ARTICLE »
● ● ● ● ● ● ●

Anyone who has any ambition of accomplishing something truly monumental needs first and foremost to have the “big picture” in clear view. When Michelangelo was commissioned by Pope Julius II in 1507 to paint the ceiling of the Sistine Chapel he didn’t just pick up his brush and begin painting. He labored for months over hundreds of sketches, colors schemes, and themes before he ever began setting his scaffolding in place. Michelangelo painted while lying on his back from 1508 to 1512, working meticulously on every detail until the Chapel was completed. It has been said that one day Michelangelo was painting in an obscure corner of the Chapel when he became frustrated with his work. He was so frustrated that he decided to blot out what he had done and start over. One of the workers who was working in the Chapel said, “Michelangelo, why do you worry over something nobody will ever know about?” The great artist said, “Because I will know.” It was the big picture that gave him the endurance, stamina, and vision necessary to complete the details of his work with such determination and focus.

Before Michelangelo began working on the Sistine Chapel, he completed a work that others had given up on. The story begins with the Italian sculptor Agostino d’Antonio working diligently on a large piece of marble trying to determine what he would do with it. Unable to produce his desired masterpiece, he threw up his hands and said, “I can do nothing with it.” Other sculptors also tried to work the difficult piece of marble, but to no avail. Michelangelo discovered the stone and the problems the other sculptors were having. He studied the large piece of marble and mapped out his plan. Four years later the world beheld one of the greatest pieces of work anyone had ever sculpted — Michelangelo’s “David.” Michelangelo began his work on the colossal figure of David in 1501, and by 1504 the sculpture stood 14 ft. 3 in. tall and was placed outside the Palazzo Vecchio. Michelangelo kept the big picture in mind throughout his four years of labor and it was the big picture that gave him the endurance and vision necessary to complete such a monumental task.

● ● ● ● ● ● ●

DATASET EXTRACT »
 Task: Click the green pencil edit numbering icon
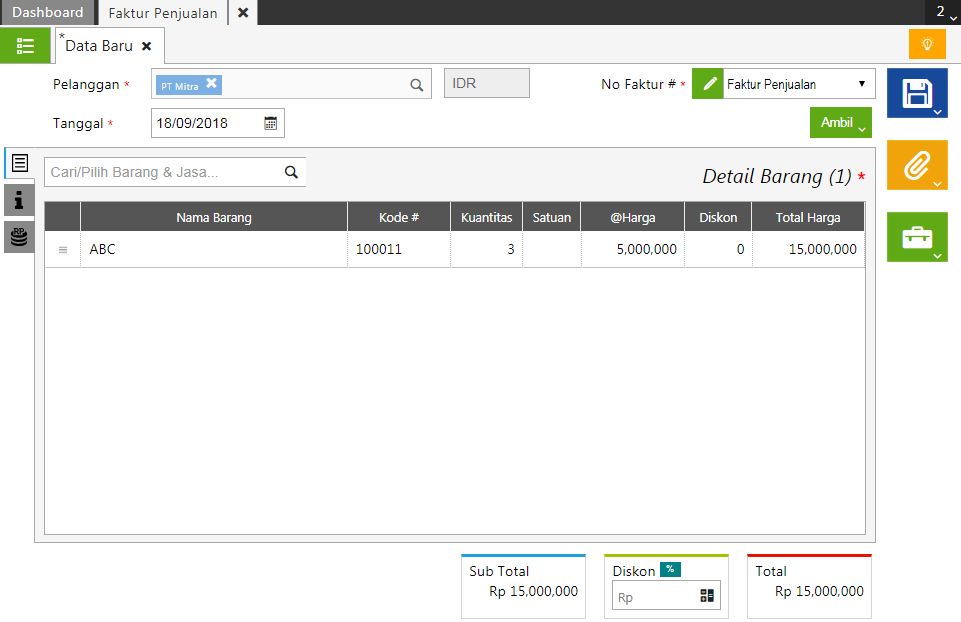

● ● ● ● ● ● ●

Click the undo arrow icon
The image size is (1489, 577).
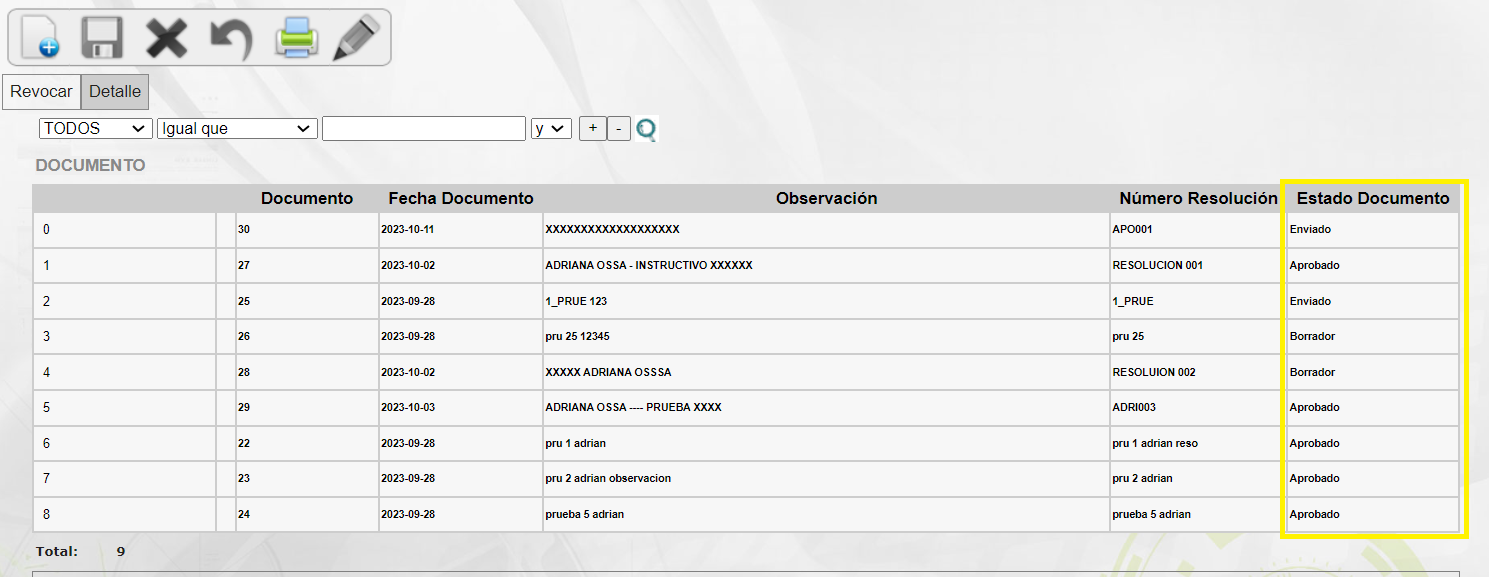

● ● ● ● ● ● ●

TASK REQUIREMENTS »
According to the text on Michelangelo, where was the statue of David placed once it was completed in 1504?

OUTPUT FOR THIS TASK »
It was placed outside the Palazzo Vecchio.